The conduct, with the support of an external consultant, of a study on NPL segmentation and the preparedness and capacity of banks to deal with each NPL segment in a rigorous manner.
The issuance of the Executive Committee Act 82/2016 (under publication) regarding the framework for the licensing and operation of NPL servicing and acquiring firms.
The Bank of Greece, in cooperation with the ECB Banking Supervision and the commercial and cooperative banks, is in the process of agreeing a set of operational targets for NPEs. Meanwhile, the Bank of Greece is setting up a Coordination Office to support the monitoring of the implementation of the national NPL strategy.

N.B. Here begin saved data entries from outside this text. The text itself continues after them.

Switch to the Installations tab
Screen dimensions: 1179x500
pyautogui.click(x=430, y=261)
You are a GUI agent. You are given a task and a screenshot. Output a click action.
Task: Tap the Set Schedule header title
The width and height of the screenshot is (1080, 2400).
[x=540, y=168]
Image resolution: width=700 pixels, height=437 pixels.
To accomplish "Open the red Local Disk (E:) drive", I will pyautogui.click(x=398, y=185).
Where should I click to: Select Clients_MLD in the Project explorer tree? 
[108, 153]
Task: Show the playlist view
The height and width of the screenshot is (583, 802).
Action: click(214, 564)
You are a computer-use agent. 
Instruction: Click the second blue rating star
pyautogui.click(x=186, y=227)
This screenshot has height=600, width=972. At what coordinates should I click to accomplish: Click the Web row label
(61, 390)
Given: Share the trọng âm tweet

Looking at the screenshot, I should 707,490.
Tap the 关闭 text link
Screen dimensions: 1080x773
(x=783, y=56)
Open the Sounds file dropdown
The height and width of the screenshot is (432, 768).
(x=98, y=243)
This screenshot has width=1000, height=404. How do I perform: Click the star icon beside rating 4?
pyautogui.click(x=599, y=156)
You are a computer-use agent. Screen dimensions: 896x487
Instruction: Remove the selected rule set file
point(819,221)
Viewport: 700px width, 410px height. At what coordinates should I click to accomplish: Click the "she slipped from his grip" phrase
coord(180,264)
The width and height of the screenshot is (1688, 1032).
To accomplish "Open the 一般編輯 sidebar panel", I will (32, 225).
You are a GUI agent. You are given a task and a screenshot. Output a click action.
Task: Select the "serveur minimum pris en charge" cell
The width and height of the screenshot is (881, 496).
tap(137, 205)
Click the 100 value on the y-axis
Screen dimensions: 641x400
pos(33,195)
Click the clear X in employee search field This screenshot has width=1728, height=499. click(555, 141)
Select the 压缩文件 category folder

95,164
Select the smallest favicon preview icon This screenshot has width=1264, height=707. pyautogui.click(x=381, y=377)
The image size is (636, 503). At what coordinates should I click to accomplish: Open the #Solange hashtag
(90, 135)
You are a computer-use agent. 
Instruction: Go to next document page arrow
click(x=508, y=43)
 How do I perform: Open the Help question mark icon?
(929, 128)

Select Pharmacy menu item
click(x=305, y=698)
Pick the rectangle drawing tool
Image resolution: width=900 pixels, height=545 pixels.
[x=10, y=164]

European Commission, Report on Greece’s compliance with the second set of milestones of December 2015
Secondary legislation has been adopted concerning the protection of primary residences in the household insolvency law, including providing public sector support to the most vulnerable households. Primary legislation has been adopted to allow the servicing and transfers of non-performing loans to non-bank entities, and several key steps under the NPL strategy have been delivered. Finally, action has been taken to strengthen the governance of the Hellenic Financial Stability Fund (HFSF) and of the banking system.
Progress with the Structural Financial Benchmarks
* (follow up needed as of date of document, 21 December 2015)
EBRD, Banks and international investors convene at Bank of Greece to take stock of framework for NPL resolution, March 10, 2016
About 200 representatives of the Greek financial industry, foreign investors and advisors today met with the Bank of Greece to take stock of the evolution of the supervisory and institutional framework regarding non-performing loans (NPL) resolution.
The conference addressed three key areas:
Solutions for borrowers with exposures to multiple banks.
Conditions for the development of a secondary NPL servicing and sales market.
The bank’s internal workout of the large number of delinquent SME’s.